The report recommends swift moves to ensure only plain English - or Welsh - in all documents, and to simplify the form and structure of standards.

It also proposes that there should be only one set of standards of competence for each occupational area which should be directed at employers rather than trainees or assessment bodies. To ensure smaller employers - who are currently far less likely than their larger counterparts to offer NVQs - are not squeezed out, training in cutting-edge developments likely to be the preserve of larger firms would be an optional part of qualifications. Such elements might become compulsory as the sector advanced.

The Beaumont report also highlights the need for improvement in the quality of assessment, acknowledging “much justified criticism”, and calls for fresh guidance on best practice.

It recommends further research into the inclusion of external assessment in NVQs, but calls from some of those consulted for the system to be widely adopted have been resisted.

Lead bodies in each sector would instead be given a choice for selecting the assessment method, subject to approval through accreditation.

Linked to concerns over assessment is employers’ tendency to mistrust the quality of vocational qualifications delivered in a college or by a private provider as opposed to those delivered by other employers, who “have little or no incentive to cheat”.

The criticism of non-workplace training “casts doubt on the credibility of the entire system”, warns the report.
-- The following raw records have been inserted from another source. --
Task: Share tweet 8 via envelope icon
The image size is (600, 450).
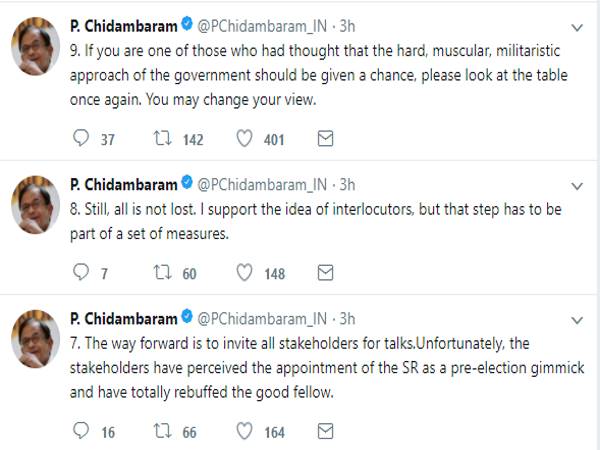Action: coord(325,272)
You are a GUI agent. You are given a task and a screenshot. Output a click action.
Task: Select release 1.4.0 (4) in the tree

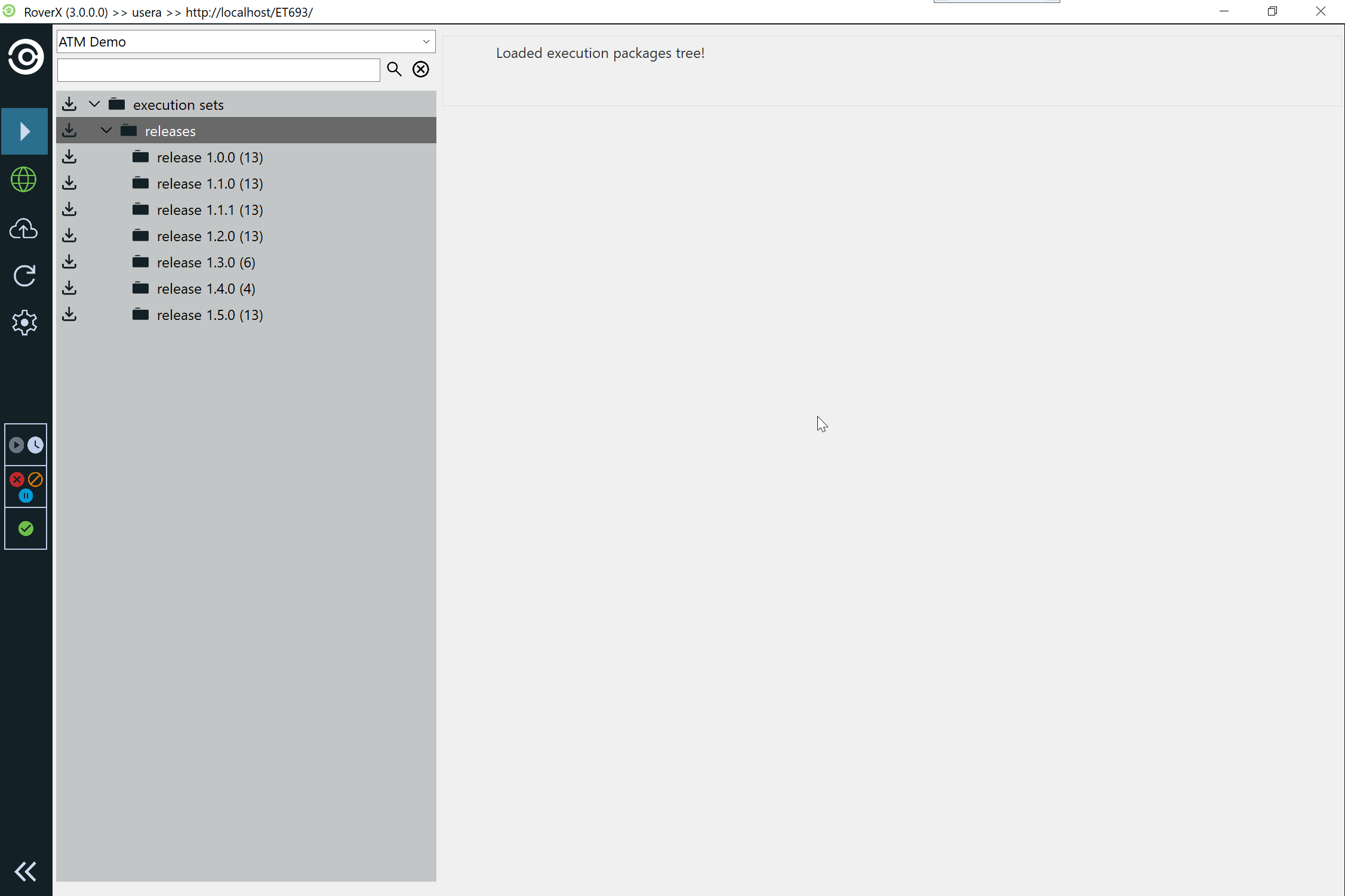(x=206, y=289)
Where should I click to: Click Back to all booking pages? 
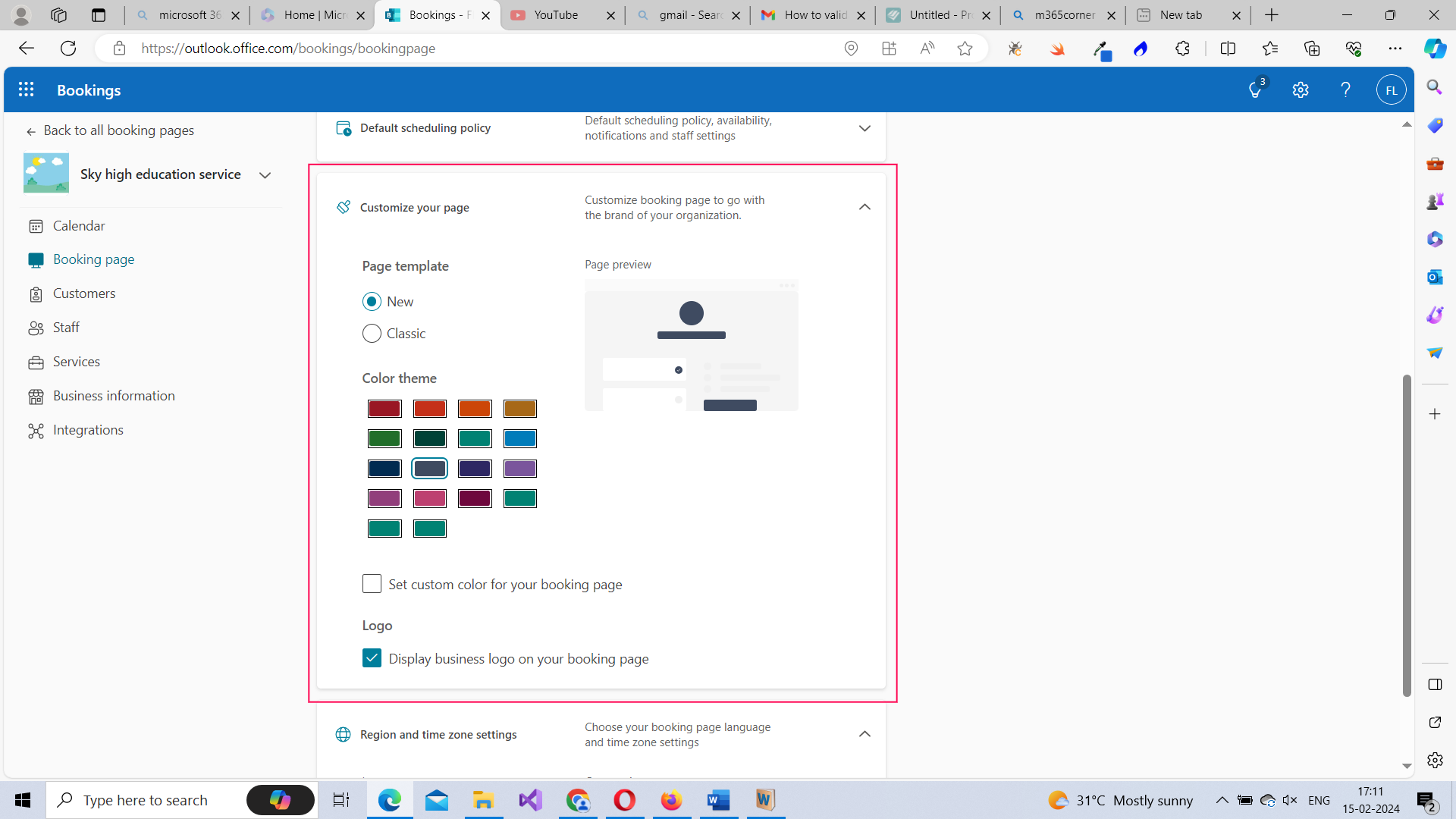pyautogui.click(x=119, y=130)
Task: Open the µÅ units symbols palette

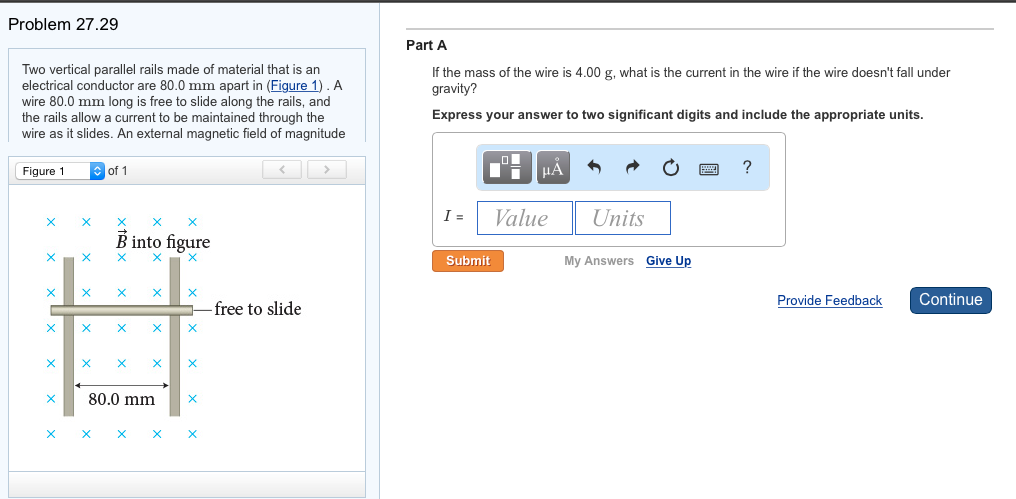Action: 553,168
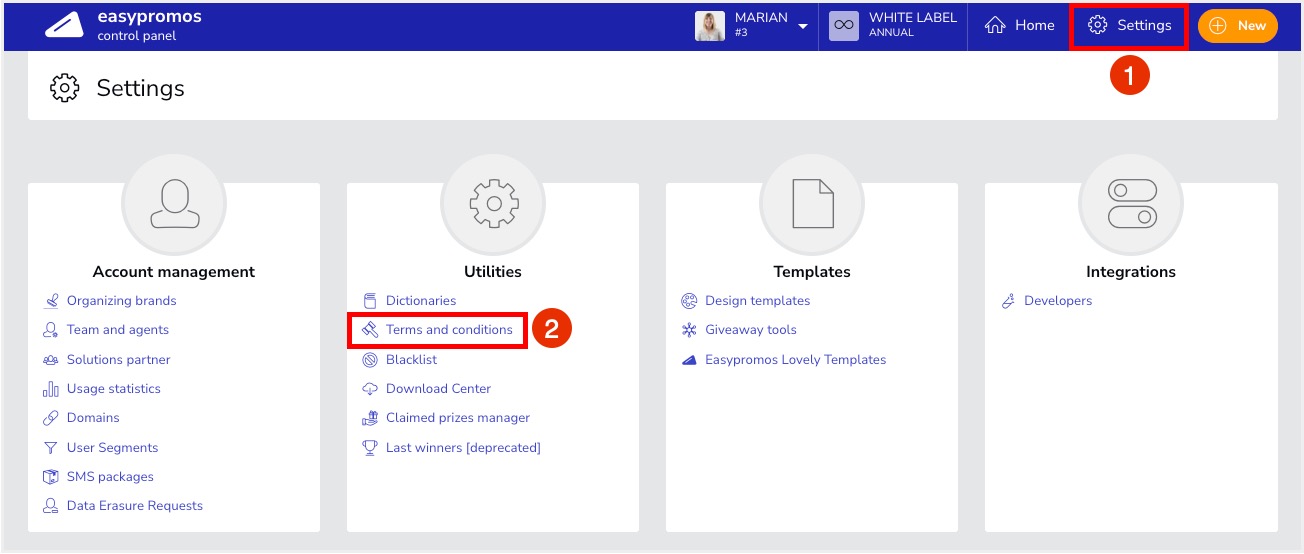Click the Usage statistics bar chart icon
The height and width of the screenshot is (554, 1304).
coord(51,389)
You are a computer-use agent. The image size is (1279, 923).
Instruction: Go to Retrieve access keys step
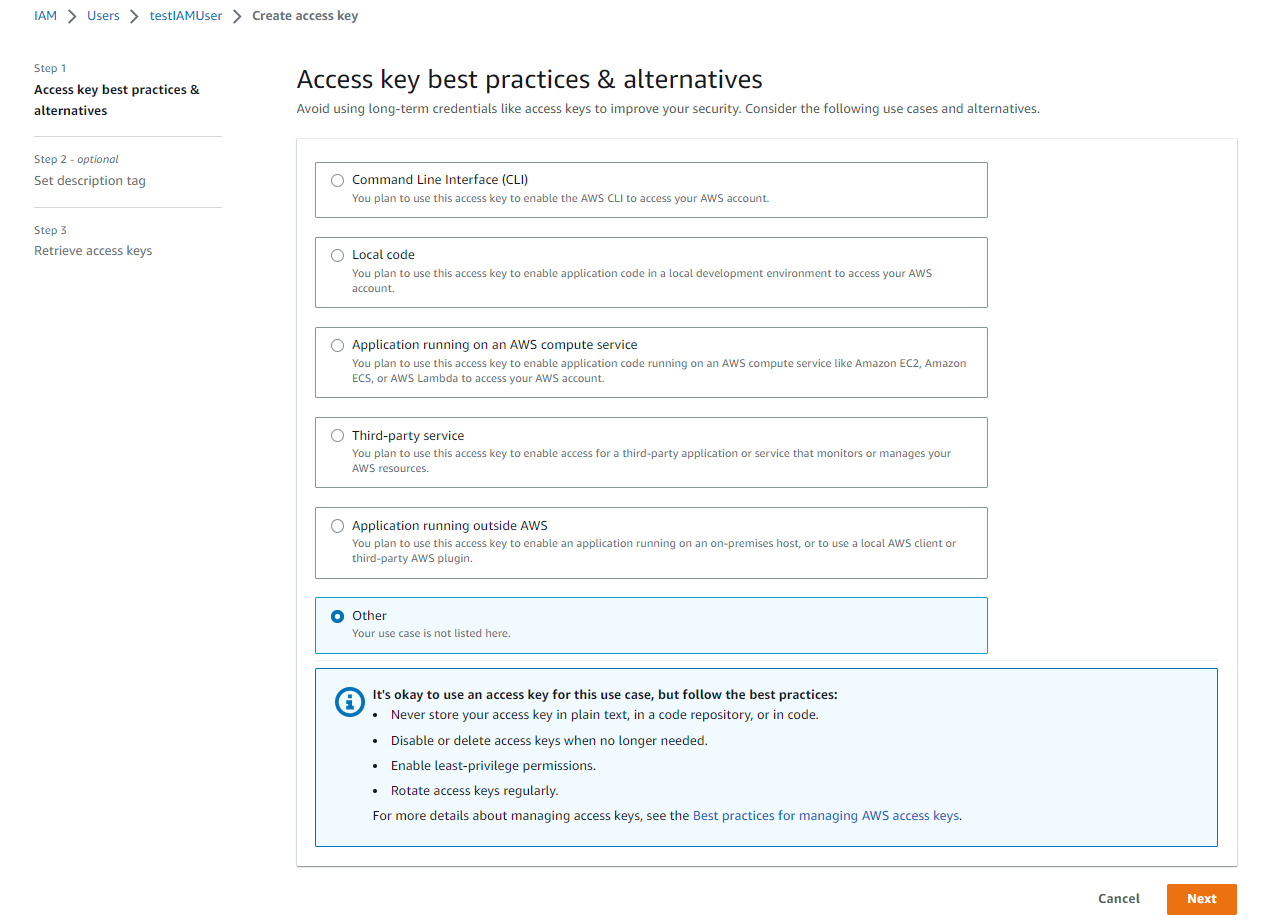click(93, 251)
For those employers reluctant to use the workplace as a classroom until staff are equipped with basic knowledge and understanding, the committee recommends converting the traditional qualifications currently competing with NVQs into so-called part one NVQs. These would act as preparatory qualifications to NVQs and would be available both to employees and to unemployed candidates.

Many employers were putting their staff through existing preparatory courses, only to find they were not compatible with NVQs, said Mr Beaumont. Others had turned to colleges to create tailor-made preparatory courses off-site.

College-employer partnerships would be a key to change, he added. However, on-the-job learning would remain as a firm option in a package designed to offer employers maximum flexibility.

Key recommendations

* Ministers are asked to confirm that national vocational qualifications (Scottish vocational qualifications in Scotland) are here to stay.

* All standards for NVQsSVQs should spell out relevant core skills for the job.

* Plain English (Welsh) must be used in all documents.

* All organisations should eliminate unnecessary bureaucracy.

* The structure of the written standards should be simplified.

Guidance is needed on the writing of specifications to support NVQSVQ standards.

* The 1995 criteria from the National Council for Vocational Qualifications and Scottish Vocational Education Council (SCOTVEC) should be reviewed in 1999.

* New guidance and examples of best practice should be given on assessment, the use of portfolios and simulation.

* Guidance on the selection of assessment methods should be issued by the NCVQ and SCOTVEC.

* Further research is needed to test the value of external assessment and all assessment methods to be used should be approved by the councils.

* All traditional qualifications competing with NVQsSVQs should be made compatible with the NVQ framework.

* A new NVQSVQ structure should be in place by December.

* There should be a common funding policy to back all workplace vocational qualifications.

* As good information is scarce, an information strategy should be agreed nationally.

* Better marketing is needed to help implement NVQs more widely.

* Bad practices must be eliminated - excellence should be built into strategy.

* After this review, no further structural or process changes should be made before the end of the year 2000.